Site-Specific Electron-Relaxation Caused by Si:2p Core-Level Photoionization: Comparison between F3SiCH2CH2Si(CH3)3 and Cl3SiCH2CH2Si(CH3)3 Vapors by Means of Photoelectron Auger Electron Coincidence Spectroscopy

• Published in: The journal of physical chemistry.

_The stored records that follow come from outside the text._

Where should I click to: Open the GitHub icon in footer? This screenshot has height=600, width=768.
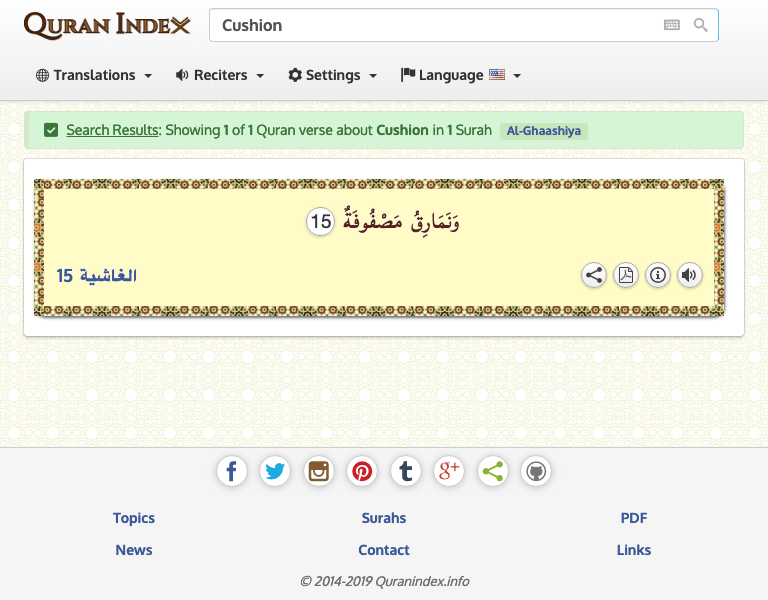(x=536, y=471)
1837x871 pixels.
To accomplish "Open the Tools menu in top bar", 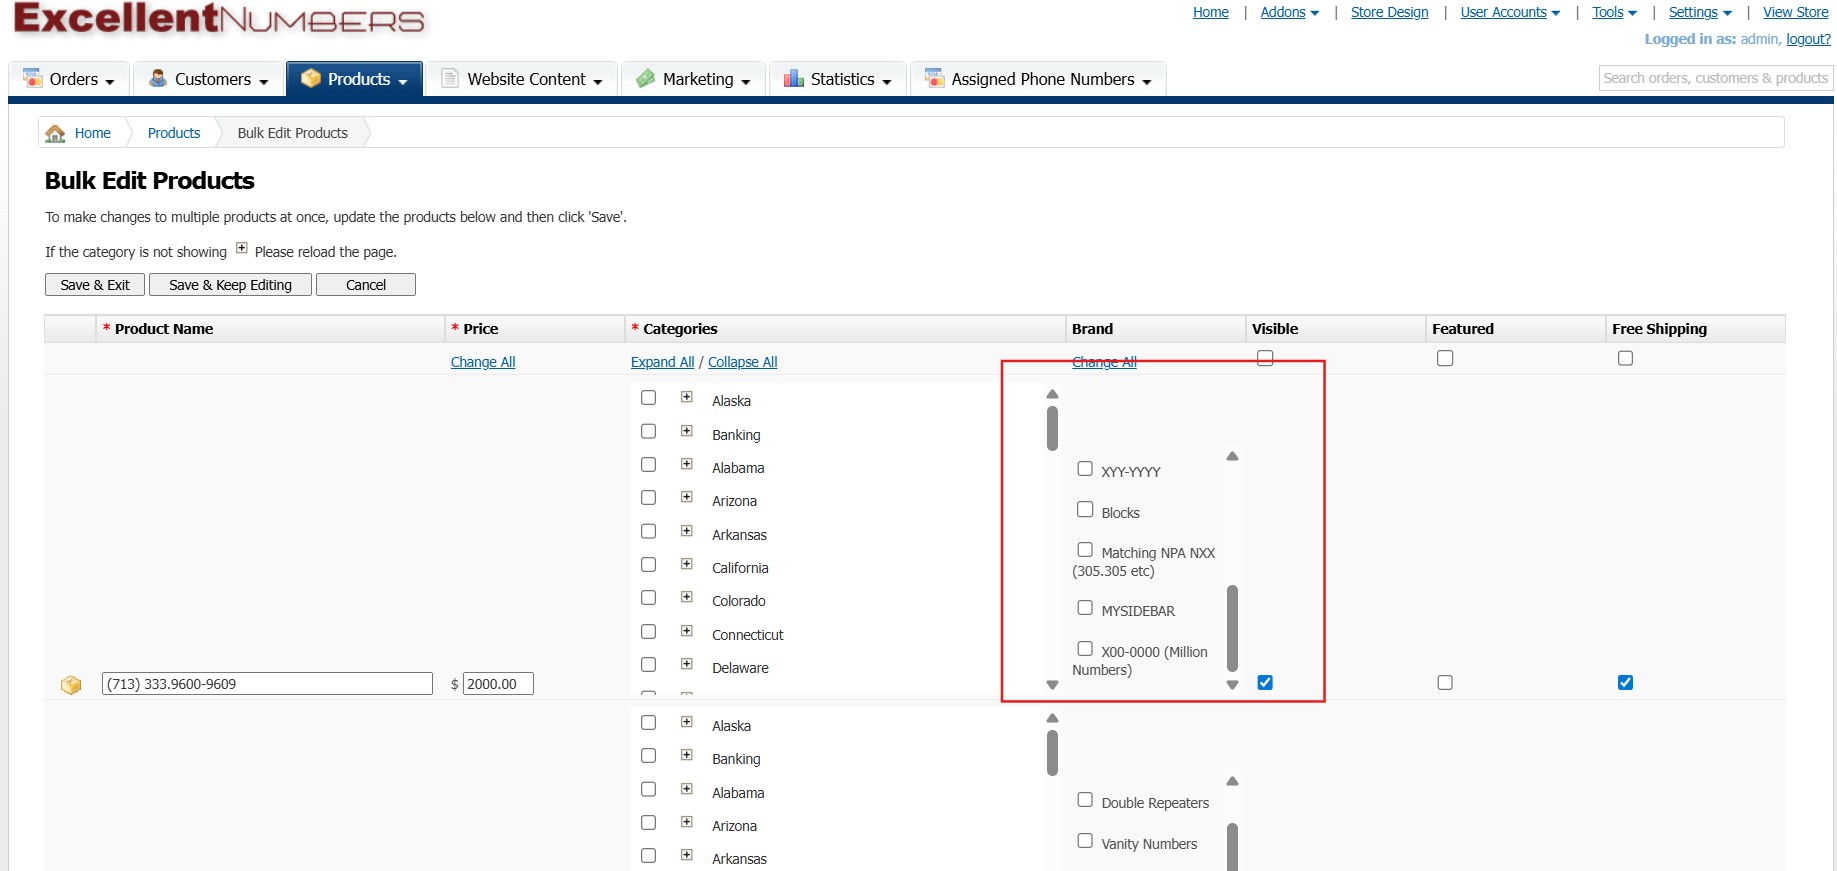I will click(1614, 12).
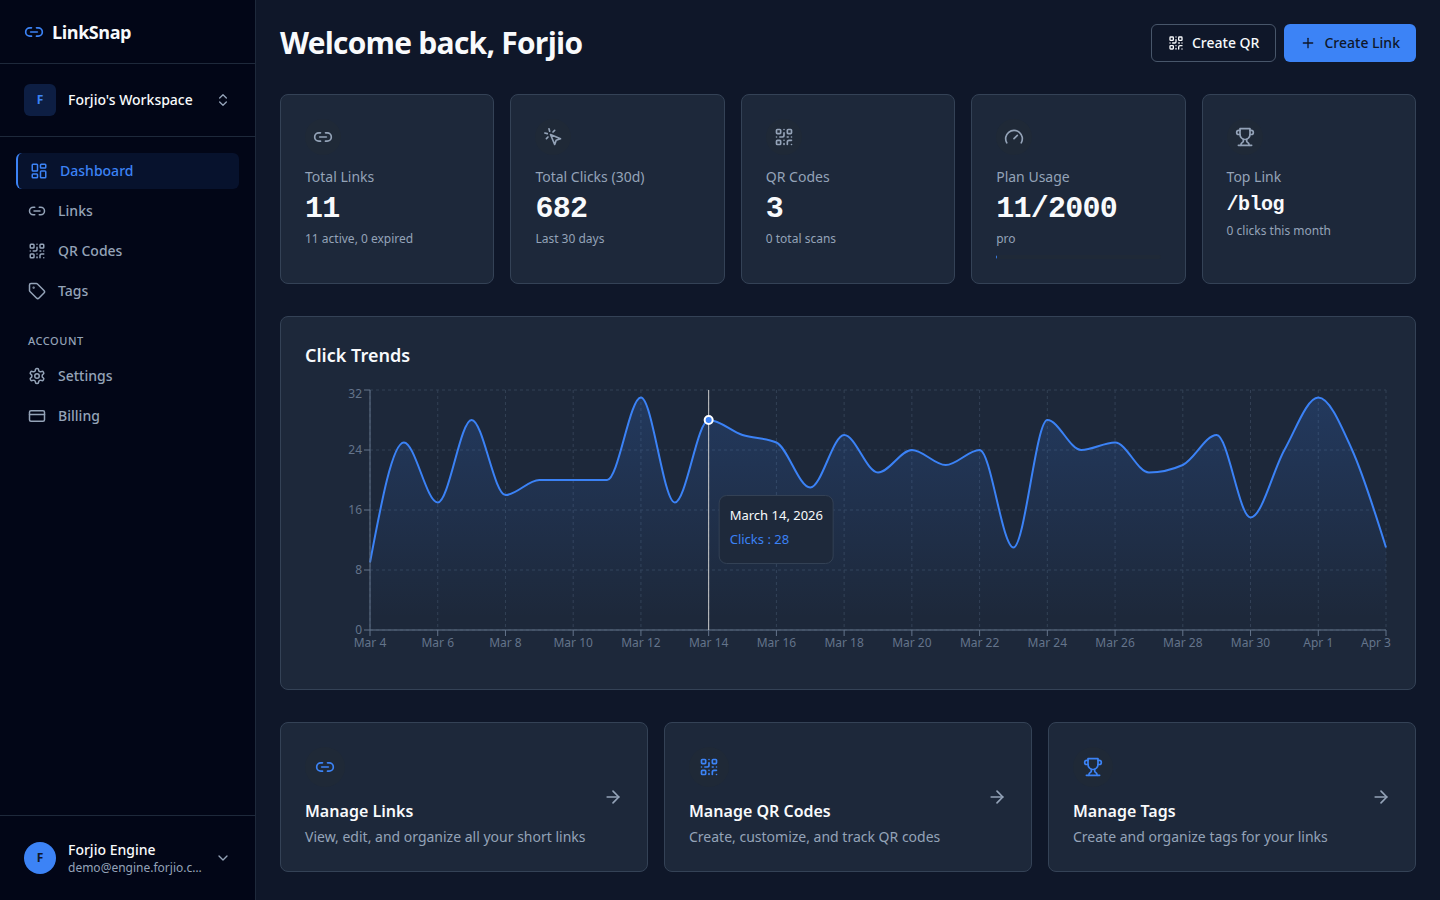The image size is (1440, 900).
Task: Click the arrow on Manage Links card
Action: pos(613,797)
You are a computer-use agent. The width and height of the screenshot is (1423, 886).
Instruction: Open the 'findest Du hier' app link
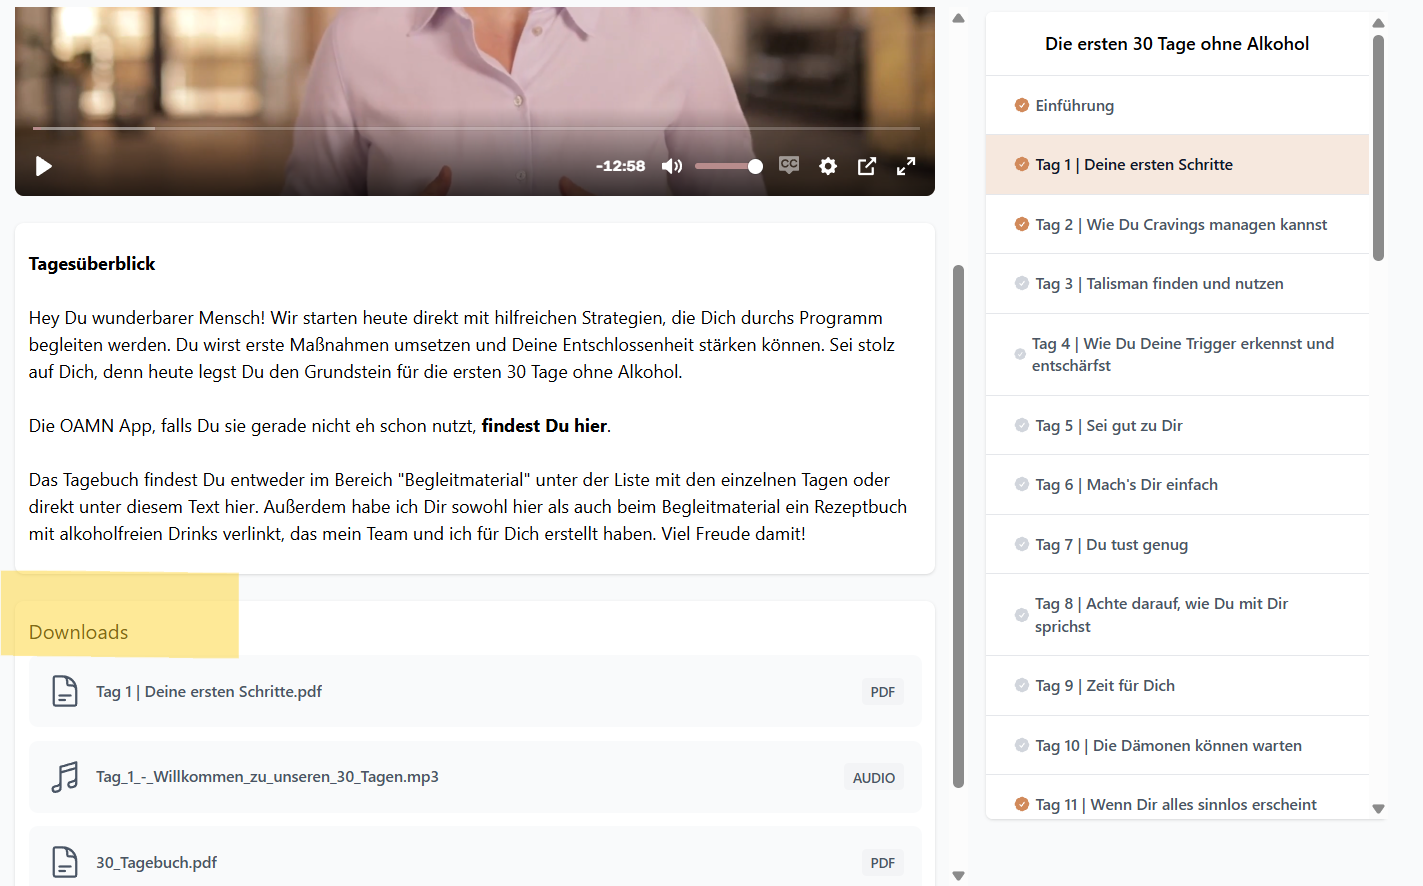[544, 426]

A, Molecules, spectroscopy, kinetics, environment, & general theory Vol. 120; no. 50; pp. 9907 - 9915
• Main Authors: Nagaoka, Shin-ichi, Kakiuchi, Takuhiro, Ohshita, Joji, Takahashi, Osamu, Hikosaka, Yasumasa
• Format: Journal Article
• Language: English
• Published: American Chemical Society 22.12.2016
• ISSN: 1089-5639; 1520-5215
• DOI: 10.1021/acs.jpca.6b09399

Site-specific electron relaxations caused by Si:2p core-level photoionizations in F3SiCH2CH2Si­(CH3)3 and Cl3SiCH2CH2Si­(CH3)3 vapors have been studied by means of the photoelectron Auger electron coincidence spectroscopy. F3SiCH2CH2Si­(CH3)3 shows almost 100% site-specificity in fragmentation caused by the Si:2p ionization. However, substitution of Cl for F of F3SiCH2CH2Si­(CH3)3 considerably reduces the site-specificity at the Si atom bonded to three halogen atoms, with the site-specificity at the Si site bonded to three methyl groups remaining largely unchanged. The site-specificity reduction in Cl3SiCH2CH2Si­(CH3)3 is considered to take place during the transient period between Si:L23VV Auger electron emission and the subsequent fragmentation. The reason for the reduction can be explained in terms of some differences between these two molecules in the L23VV Auger decay at the Si site bonded to the three halogen atoms.